Exercises to complete:
• a. From the text about HR teams, echo the passage starting with "Understanding employees means" and going on through "of the week.".
• b. Decide whether each statement agrees with the text about HR teams, answering yes or no and quoting the words of the text that settle it. (i) Paperwork and reporting are HR functions that can easily be done remotely. (ii) Every successful HR team works the same way. (iii) Moving a deadline to a different day of the week is given as an example of informal support.
• c. Answer these questions using the text about HR teams.
(i) What one feature do the HR activities that most successfully address problems share?
(ii) In the text's example, why might some employees be missing work deadlines?
(iii) What two established structural avenues of support does the text name?

** Study text follows **

A human resources department isn't just a team of experts who know how to manage people: it's a team of experts who know how to manage the people in their particular company. Although every successful HR team is unique, most HR folks use similar tried-and-true strategies for keeping things running smoothly. For example, many check in with employees regularly to discuss their goals and offer them development opportunities. Some gauge employee sentiment by observing behavior in the office, and some take managers out for coffee to discuss leadership or succession questions. Whatever strategies they employ, the HR activities that most successfully address problems share one common feature: interfacing with people.
As the business world continues to navigate the COVID-19 pandemic, HR teams find themselves having to support employees they haven't seen in person in many months or - in the case of new hires who were onboarded virtually - even at all. Some HR functions, such as paperwork and reporting, can easily be done remotely. But the remote execution of some functions, such as problem solving, employee development, and succession planning, requires more creative thinking.
Understand Employees in Their New Work Environment
When colleagues don't have opportunities to run into each other in the hallway or in line at the cafeteria, it's difficult for them to become acquainted with each other. Under today's challenging conditions, it's more important than ever for HR professionals to get to know employees so they can support them in the new normal. In addition to dealing with work-related problems at the office, team members may also be facing challenges in their home lives. (For example, some employees might be missing work deadlines because they are helping their kids with their remote learning.)
Understanding employees means understanding the nature of their work and the culture of their respective teams. By getting to know employees as individuals, HR professionals can find the best ways to support them. Such support can follow established structural avenues, such as offering parental leave or a flexible schedule. Or it can take the form of smaller, informal actions, such as moving a deadline to a different day of the week.

** End of Study text **
** Information provided follows **

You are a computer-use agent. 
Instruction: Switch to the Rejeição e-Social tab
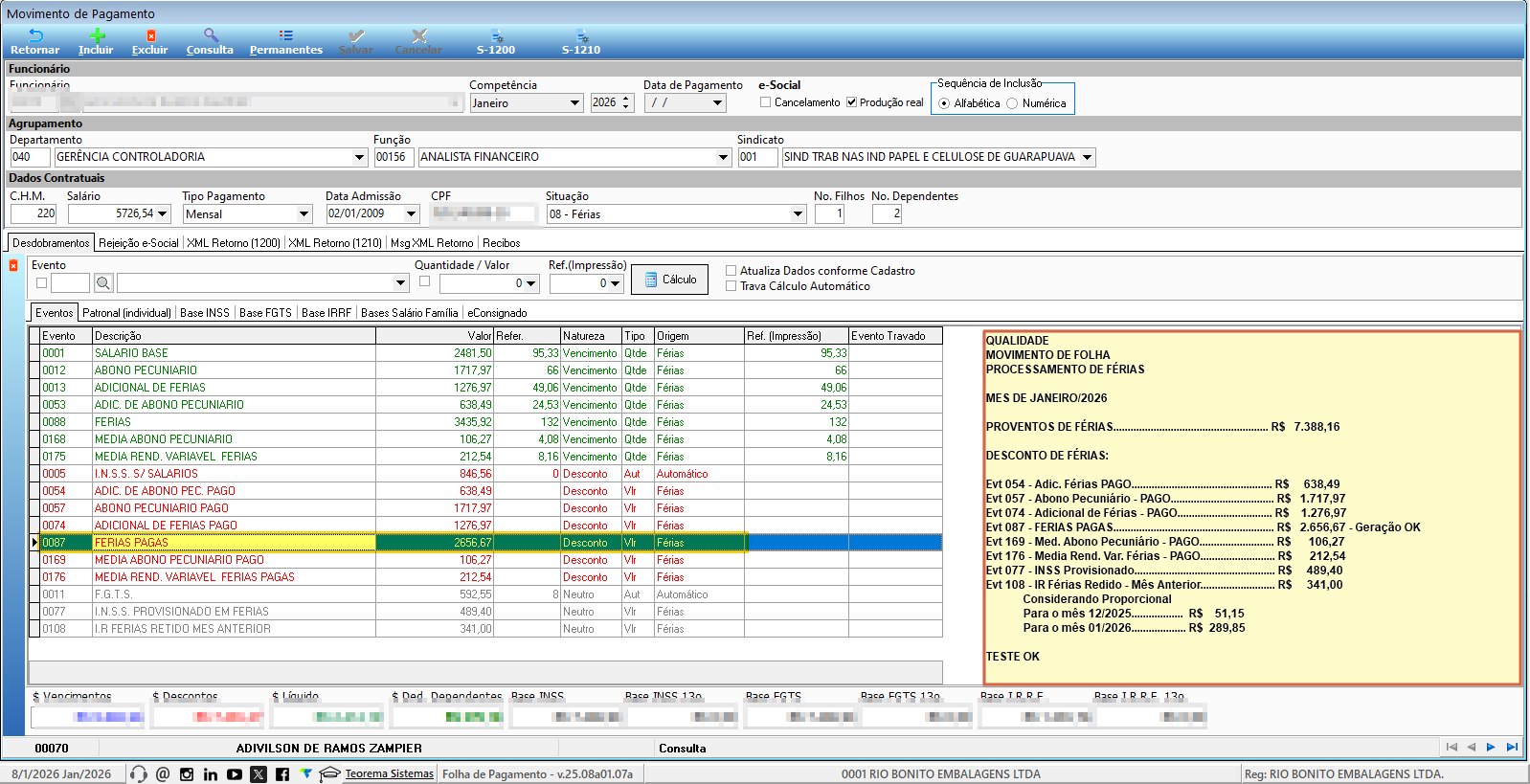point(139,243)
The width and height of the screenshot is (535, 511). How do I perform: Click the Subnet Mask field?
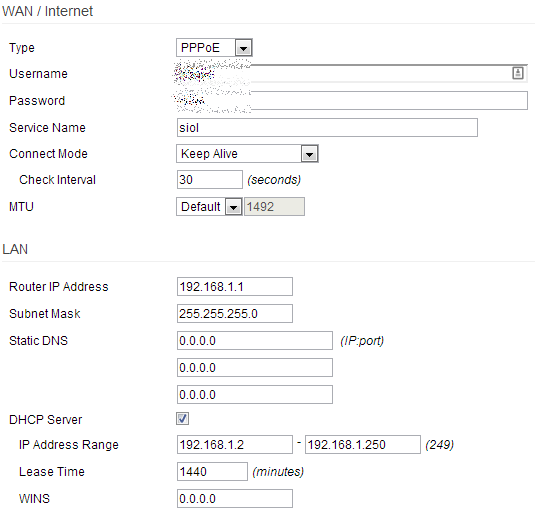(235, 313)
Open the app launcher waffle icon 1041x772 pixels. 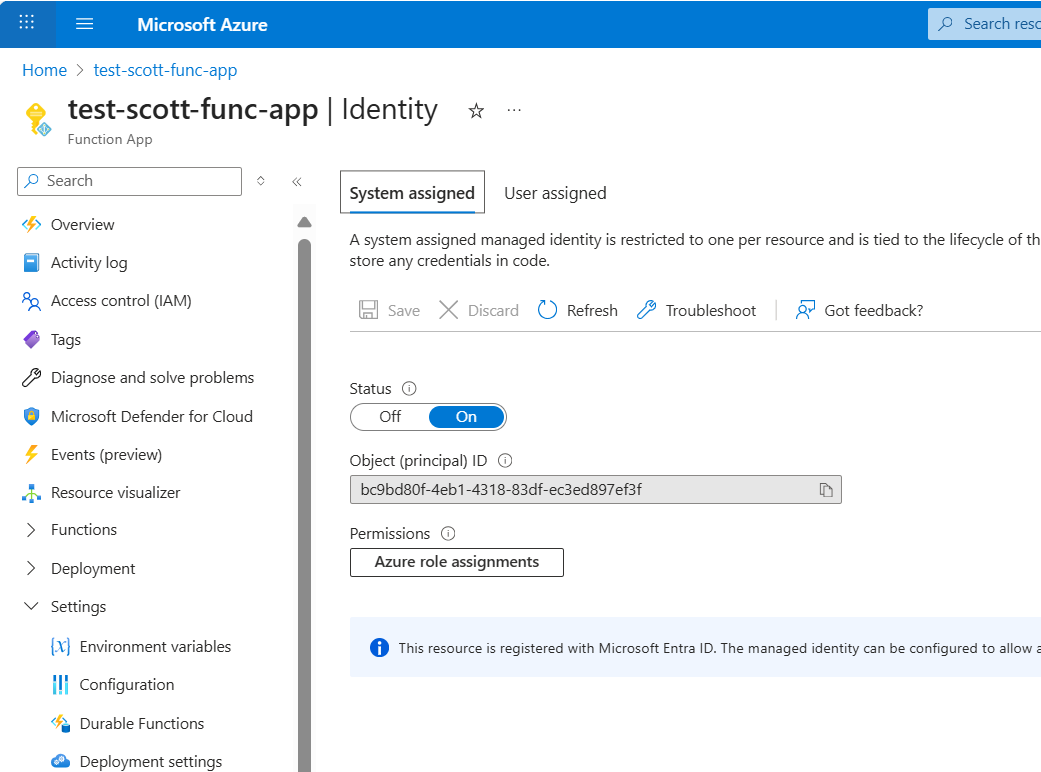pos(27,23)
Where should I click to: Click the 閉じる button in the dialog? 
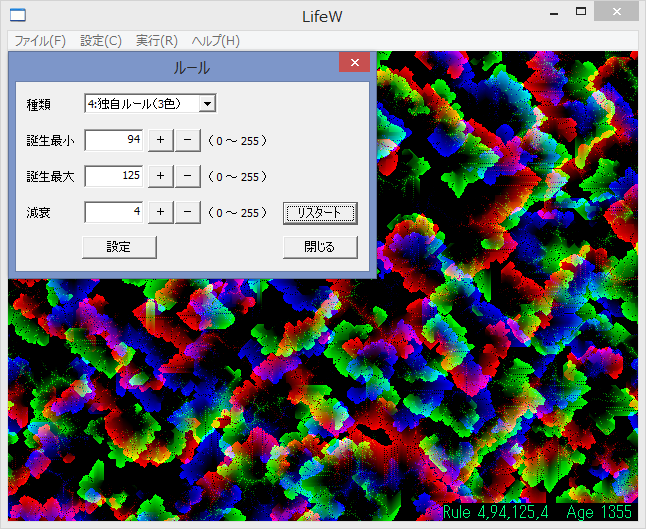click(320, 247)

** End of Information provided **

Responses by item number:
• a.
Understanding employees means understanding the nature of their work and the culture of their respective teams. By getting to know employees as individuals, HR professionals can find the best ways to support them. Such support can follow established structural avenues, such as offering parental leave or a flexible schedule. Or it can take the form of smaller, informal actions, such as moving a deadline to a different day of the week.

• b.
(i) Yes: "Some HR functions, such as paperwork and reporting, can easily be done remotely."
(ii) No: "Although every successful HR team is unique"
(iii) Yes: "Or it can take the form of smaller, informal actions, such as moving a deadline to a different day of the week."

• c.
(i) Interfacing with people.
(ii) Because they are helping their kids with their remote learning.
(iii) Offering parental leave or a flexible schedule.